Codex.Voice.Model.STTModel behaviour (Codex SDK v0.7.2)

Behaviour for speech-to-text models.

STT models convert audio input into text transcriptions. They support both single-shot transcription and streaming transcription sessions.

Note: The behaviour callbacks use module-level functions. Implementations should use struct-based models where the struct is passed as the first parameter to instance methods like transcribe/5.

Summary

Callbacks

create_session(input, settings, trace_include_sensitive_data, trace_include_sensitive_audio_data)

Creates a streaming transcription session.

model_name()

Returns the name of the STT model.

Callbacks

create_session(input, settings, trace_include_sensitive_data, trace_include_sensitive_audio_data)

@callback create_session(
  input :: Codex.Voice.Input.StreamedAudioInput.t(),
  settings :: Codex.Voice.Config.STTSettings.t(),
  trace_include_sensitive_data :: boolean(),
  trace_include_sensitive_audio_data :: boolean()
) :: {:ok, pid()} | {:error, term()}

Creates a streaming transcription session.

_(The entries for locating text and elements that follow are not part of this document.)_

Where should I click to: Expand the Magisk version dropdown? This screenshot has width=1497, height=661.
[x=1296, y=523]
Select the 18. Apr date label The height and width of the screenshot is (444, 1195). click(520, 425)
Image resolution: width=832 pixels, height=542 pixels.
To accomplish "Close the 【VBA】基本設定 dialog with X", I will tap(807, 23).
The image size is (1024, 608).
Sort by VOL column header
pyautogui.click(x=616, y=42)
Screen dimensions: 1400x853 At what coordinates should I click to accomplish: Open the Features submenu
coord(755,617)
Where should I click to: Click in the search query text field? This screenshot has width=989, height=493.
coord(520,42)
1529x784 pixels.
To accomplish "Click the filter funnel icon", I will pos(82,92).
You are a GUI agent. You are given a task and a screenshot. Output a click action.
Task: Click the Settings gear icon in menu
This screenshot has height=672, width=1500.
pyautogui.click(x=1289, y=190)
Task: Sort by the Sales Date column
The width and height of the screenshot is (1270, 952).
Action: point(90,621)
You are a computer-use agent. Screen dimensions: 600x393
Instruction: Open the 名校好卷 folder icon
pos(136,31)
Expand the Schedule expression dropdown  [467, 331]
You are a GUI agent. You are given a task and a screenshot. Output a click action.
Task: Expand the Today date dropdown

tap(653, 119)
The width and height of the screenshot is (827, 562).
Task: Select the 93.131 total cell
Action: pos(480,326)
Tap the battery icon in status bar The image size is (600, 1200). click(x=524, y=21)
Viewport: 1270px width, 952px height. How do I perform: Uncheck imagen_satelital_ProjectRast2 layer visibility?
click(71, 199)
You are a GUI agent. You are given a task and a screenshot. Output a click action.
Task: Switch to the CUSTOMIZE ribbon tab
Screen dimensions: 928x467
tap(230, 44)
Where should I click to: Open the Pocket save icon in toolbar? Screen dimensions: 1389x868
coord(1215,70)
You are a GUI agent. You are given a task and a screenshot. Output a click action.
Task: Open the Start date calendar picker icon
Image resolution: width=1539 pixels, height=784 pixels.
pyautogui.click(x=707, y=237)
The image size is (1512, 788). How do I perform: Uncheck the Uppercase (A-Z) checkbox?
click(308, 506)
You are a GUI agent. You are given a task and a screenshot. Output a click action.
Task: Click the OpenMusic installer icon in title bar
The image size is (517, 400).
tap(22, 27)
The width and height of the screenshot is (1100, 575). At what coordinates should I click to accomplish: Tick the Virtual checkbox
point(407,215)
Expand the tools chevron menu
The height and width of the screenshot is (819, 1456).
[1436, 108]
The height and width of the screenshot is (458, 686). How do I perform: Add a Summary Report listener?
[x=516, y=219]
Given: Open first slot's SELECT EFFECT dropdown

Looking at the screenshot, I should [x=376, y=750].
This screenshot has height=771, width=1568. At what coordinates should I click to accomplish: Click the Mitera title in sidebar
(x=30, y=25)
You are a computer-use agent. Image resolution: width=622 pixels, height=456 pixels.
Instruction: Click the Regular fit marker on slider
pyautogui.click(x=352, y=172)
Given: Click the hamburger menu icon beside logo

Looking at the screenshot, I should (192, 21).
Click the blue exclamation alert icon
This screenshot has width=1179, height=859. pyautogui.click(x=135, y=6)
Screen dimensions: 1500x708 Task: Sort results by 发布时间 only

The session receives audio input via the StreamedAudioInput and produces text transcriptions for each detected turn.

Parameters

input - The streamed audio input
settings - STT settings
trace_include_sensitive_data - Whether to include text in traces
trace_include_sensitive_audio_data - Whether to include audio in traces

Returns

{:ok, session_pid} - The session process
{:error, reason} - If session creation fails

model_name()

@callback model_name() :: String.t()

Returns the name of the STT model.